Numerous other data points in the survey suggested increased acceptance of online learning. Among them:

  • Seventy-three percent of adults thought online education was the same or better at meeting the needs of traditional students, up from 40 percent who believed that in 2017.
  • There was a 20-percentage-point jump from 2017 to 2023, to 84 percent, in the proportion of respondents asked if online institutions were the same or better at meeting the needs of adult students.
  • Eighty-four percent believe employers are more accepting of online degrees today than they were pre-pandemic.
  • About 80 percent stated they would consider an online program if they were enrolling in an undergraduate or post graduate program.
  • Nearly six in 10 (58 percent) understood there is a difference between online education and remote learning, with 42 percent stating there is no difference.

While many of the results showed greater acceptance of and respect for online learning, some revealed continuing questions about the validity and value of virtual education.

Only about half (52 percent) of respondents, for instance, said online programs are equally as valuable as their on-campus counterparts, with 36 percent saying online programs are less valuable and 12 percent believing online is more valuable than on-campus programs. That number ticked up slightly when respondents were asked about online master’s programs, with 54 percent stating they are equal.

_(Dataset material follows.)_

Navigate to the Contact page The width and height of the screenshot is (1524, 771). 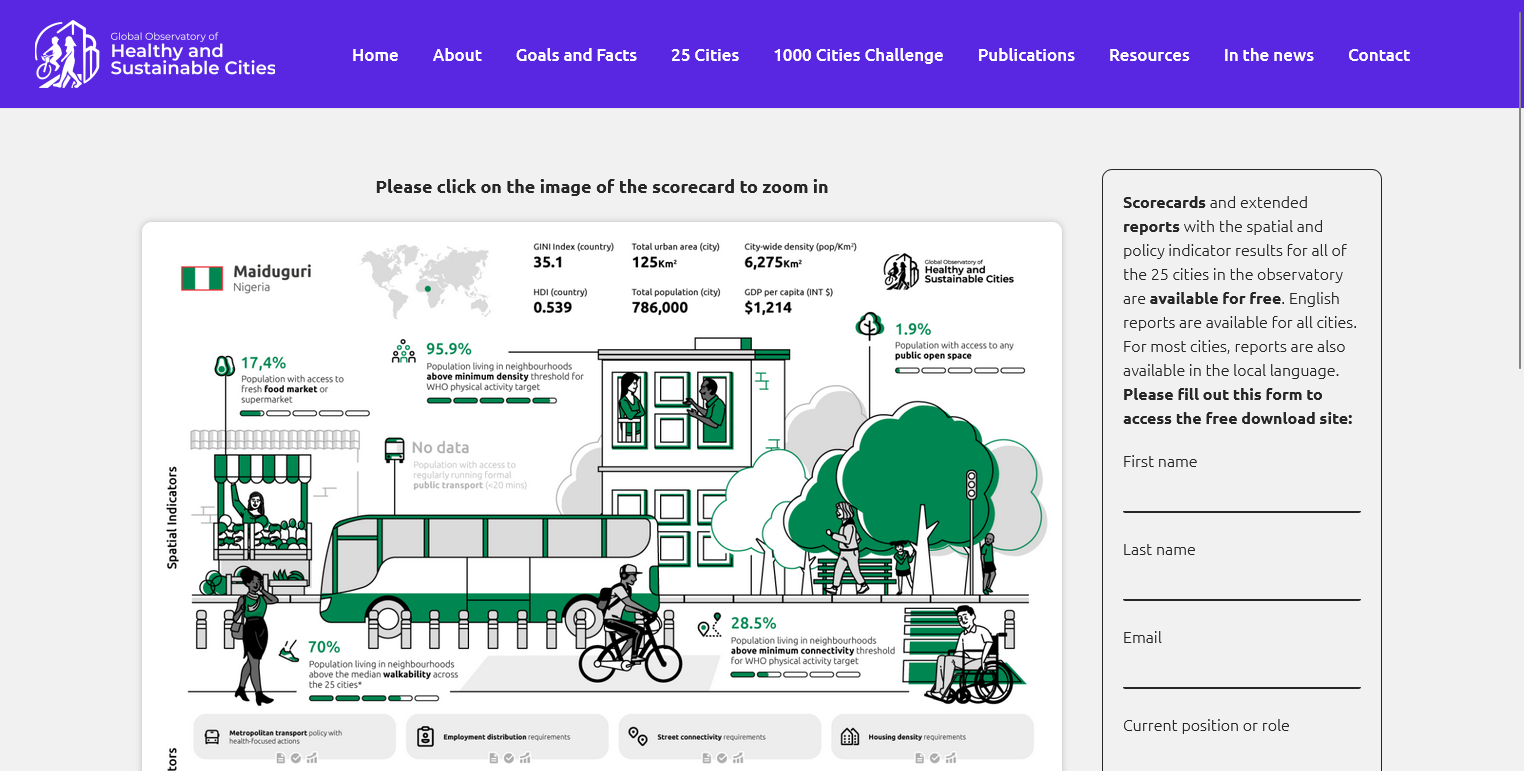pos(1378,55)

Pie chart showing perceived value of online education

Respondents recognized that different delivery modes serve different student populations. Thirty-seven percent said they believe online programming is best at meeting the needs of adult students, while 47 percent believe on-campus is best for meeting the needs of students 17 to 22 years old. Half of respondents (52 percent) believe on-campus and online provide the same variety of career opportunities.

Bar chart comparing online and in-person education

When it comes to the value of the dollar for different delivery modes, the sample was roughly equally split: 36 percent believe online is the best value, 32 percent said on-campus is best and 32 percent said they provide roughly the same value.

Montagnino said she believes while public perception of online education will continue to improve, it will also be impacted by another disrupter: artificial intelligence.

“This is going to revolutionize not only higher education but employment in general,” she said. “AI probably ranks up there—besides the pandemic—as a dramatic change to higher ed.”